The British Chambers of Commerce’s Quarterly Economic Survey – the largest private sector survey of business sentiment and a leading indicator of UK GDP growth, closely watched by policymakers including the Bank of England – finds that underlying economic conditions remained stagnant in the second quarter of 2019.
- The balance of manufacturing firms reporting improved domestic orders at 7-year low
- Modest pick-up in service sector activity in Q2 insufficient to offset significant drops in Q1
- Price pressures for services firms and manufacturers fall to their lowest level since 2016
The latest results from the survey of over 6,800 businesses – employing around 1.2 million people – points to the impact that relentless Brexit uncertainty, rising business costs and tougher global trading conditions are having on the UK economy, with service sector output subdued and indicators of manufacturing activity deteriorating.
In the manufacturing sector, the balance of firms reporting growth in domestic sales fell for the third successive quarter and is now at its weakest since Q2 2016. The balance of firms reporting an increase in export sales also dipped to a three-year low. The balance of firms reporting an increase in domestic orders was at its weakest since Q4 2012, while the corresponding balance for export orders was at its lowest in four years.
The services sector saw a slight increase in the balance of companies reporting higher domestic sales and orders, as well as export sales and orders. However, the uptick in activity was not enough to outweigh the significant drop in these indicators in the first quarter ahead of the original Brexit deadline in March and so all remain very weak by historical standards.

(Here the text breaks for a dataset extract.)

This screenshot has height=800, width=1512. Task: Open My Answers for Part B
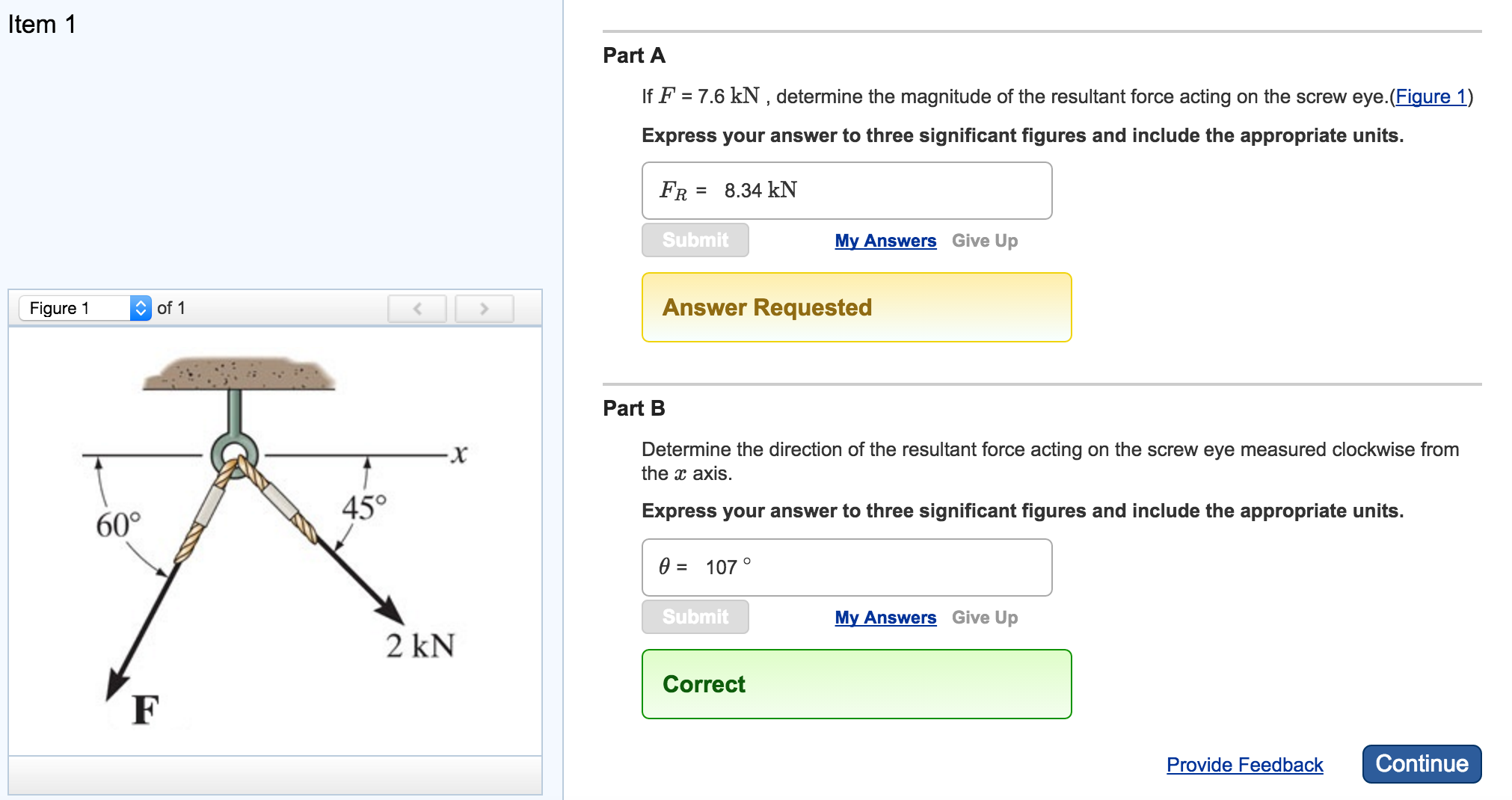click(x=885, y=618)
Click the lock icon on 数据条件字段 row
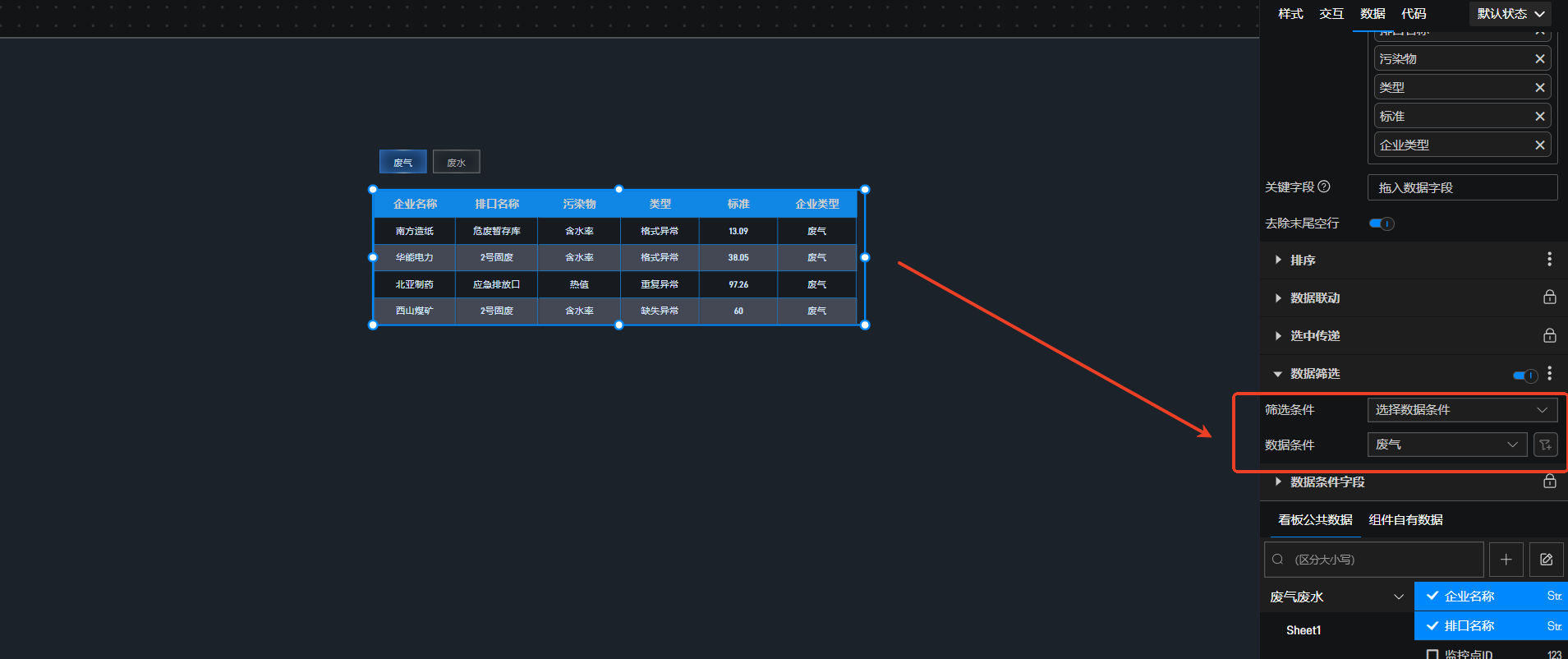 coord(1549,482)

The balance of firms expecting prices to rise has fallen to its lowest level in three years across both sectors, with the majority anticipating no change in their prices. Although the balance of firms reporting improved cash flow picked up in the quarter, it remains low by historic standards, which is concerning as cashflow is a key indicator of financial health.
With growth in the UK economy subdued, and the evidence suggesting that business investment and decision-making are in limbo ahead of the October 31st Brexit deadline, the focus must be on avoiding a messy and disorderly exit from the EU and removing barriers to growth in the domestic environment. The leading business group is calling on the Prime Ministerial candidates to outline their plans for addressing the high cumulative costs of doing business, delivering major infrastructure projects, and making the skills system work for business.
Suren Thiru, Head of Economics at the British Chambers of Commerce (BCC), said:
“These results indicate that underlying economic conditions in the UK remain decidedly downbeat, with intensifying uncertainty over Brexit, the rising costs of doing business in the UK and a sluggish global economy combining to suppress key drivers of growth.
“The manufacturing sector endured a challenging quarter with the downward pressure from the running down of excess stock, tougher global trading conditions and rising upfront costs driving a deterioration in a number of the key indicators. While there was a modest recovery in service sector activity, the improvement was insufficient to negate the significant slowdown recorded in the previous quarter and so, together with a weakening in manufacturing sector output, points to minimal GDP growth in the second quarter of 2019.
“The overall easing in inflation expectations in the quarter suggests that consumer price growth will remain muted over the near term. This is welcome news for household finances and leaves the MPC with more than enough leeway to keep interest rates steady over the medium term.”
Reacting to the Q2 results, Dr Adam Marshall, Director General of the British Chambers of Commerce, said:
“Over the last three months, the Brexit ‘pressure valve’ has loosened a little for some firms, but the overall picture is still one of an economy in stasis. Many businesses and investors will continue to put off major decisions through the summer, hoping for a breakthrough in the Westminster impasse before the Brexit deadline on October 31st.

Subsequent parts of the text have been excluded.